The first two tracks are dope and gives hope that this will be a  classic mixtape by the Brooklyn rapper, but then he segways into "Bite,"an unimaginative, weak song that seems out of place beat and lyric-wise with the tracks that come before and after it. It's truly the only weak song on an otherwise solid tape. Fabolous goes solo on the next two tracks, letting us into his life, his recent struggles and successes, and allows the listener to see the rapper behind the smoke and mirrors (or the reality show and the cameras). The first six tracks are commendable, allowing Fabolous to showcase his skills on the mic; the witty wordplay and quick-fire rhymes he has within lines is to be admired but by the end of the sixth track, he seems to be losing himself.

That's when the features come in. With J. Cole, Pusha T, Wale, and Joe Budden hopping on the album to help out Fabolous, it strengthens the whole tape. Fabolous seems to be the main pillar but he tends to get wobbly and the assistance from his fellow MC's, the supporting pillars, helps him out considerably, glossing over the cracks. 

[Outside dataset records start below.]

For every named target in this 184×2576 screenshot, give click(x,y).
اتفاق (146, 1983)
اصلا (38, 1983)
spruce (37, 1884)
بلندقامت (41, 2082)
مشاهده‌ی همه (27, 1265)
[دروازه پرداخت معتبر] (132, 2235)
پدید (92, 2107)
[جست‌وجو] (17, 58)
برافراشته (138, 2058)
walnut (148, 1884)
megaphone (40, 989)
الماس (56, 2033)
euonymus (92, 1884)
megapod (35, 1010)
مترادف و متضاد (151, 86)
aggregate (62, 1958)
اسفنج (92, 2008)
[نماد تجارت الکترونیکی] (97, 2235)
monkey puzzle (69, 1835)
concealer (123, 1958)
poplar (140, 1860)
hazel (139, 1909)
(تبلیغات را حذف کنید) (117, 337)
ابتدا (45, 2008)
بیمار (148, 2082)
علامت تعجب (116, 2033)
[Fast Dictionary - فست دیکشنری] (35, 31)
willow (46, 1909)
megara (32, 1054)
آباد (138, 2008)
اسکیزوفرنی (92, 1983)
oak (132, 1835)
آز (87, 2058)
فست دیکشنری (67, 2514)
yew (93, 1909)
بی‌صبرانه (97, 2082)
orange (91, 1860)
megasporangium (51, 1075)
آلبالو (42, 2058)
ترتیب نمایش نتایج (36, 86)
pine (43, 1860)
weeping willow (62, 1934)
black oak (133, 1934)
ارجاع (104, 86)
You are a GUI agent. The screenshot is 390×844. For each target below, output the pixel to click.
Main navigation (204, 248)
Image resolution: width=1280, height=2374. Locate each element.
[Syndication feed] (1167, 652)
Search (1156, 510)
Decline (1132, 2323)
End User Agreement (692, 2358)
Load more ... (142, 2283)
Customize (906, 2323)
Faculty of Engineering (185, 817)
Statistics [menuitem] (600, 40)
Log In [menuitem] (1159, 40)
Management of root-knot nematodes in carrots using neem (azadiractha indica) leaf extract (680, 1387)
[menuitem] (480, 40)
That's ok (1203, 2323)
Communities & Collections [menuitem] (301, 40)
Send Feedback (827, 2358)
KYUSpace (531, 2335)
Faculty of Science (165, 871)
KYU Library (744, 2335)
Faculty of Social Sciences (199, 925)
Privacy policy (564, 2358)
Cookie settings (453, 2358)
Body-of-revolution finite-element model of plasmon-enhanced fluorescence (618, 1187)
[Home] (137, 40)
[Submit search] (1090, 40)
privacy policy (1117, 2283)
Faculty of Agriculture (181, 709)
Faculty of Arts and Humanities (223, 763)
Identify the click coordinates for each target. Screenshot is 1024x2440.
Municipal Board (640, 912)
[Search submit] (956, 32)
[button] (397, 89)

The tape doesn't seem to be as cohesive as it should be, as it loses its continuity somewhere in the middle, but makes a resurgent comeback in the end. The beats aren't the tightest or the strongest throughout and sound too similar by the end of the tape - a facet that a studio could definitely help with. At times, the choruses do seem repetitive and one-dimensional but the verses by Fabolous and his guests come off so strong that they're overshadowed. The last three tracks, "Diced Pineapples," "Beauty," and "Want You Back" are instant hits with Fabolous' clever verses being outshone by each tracks feature - listen for Joe Budden's verse and the mixtape's last on "Want You Back". 

Overall, this was a dope tape that had mistakes and negatives that every non-studio tape would encounter. Fabolous' skills are showcased brilliantly throughout the tape, reminding everyone how strong of an MC the Brooklyn-born rapper still is. Though the features are prominent and help the tape chug along, it's Fabolous' solo tracks where he pours everything out when you really get hooked in and can't stop listening.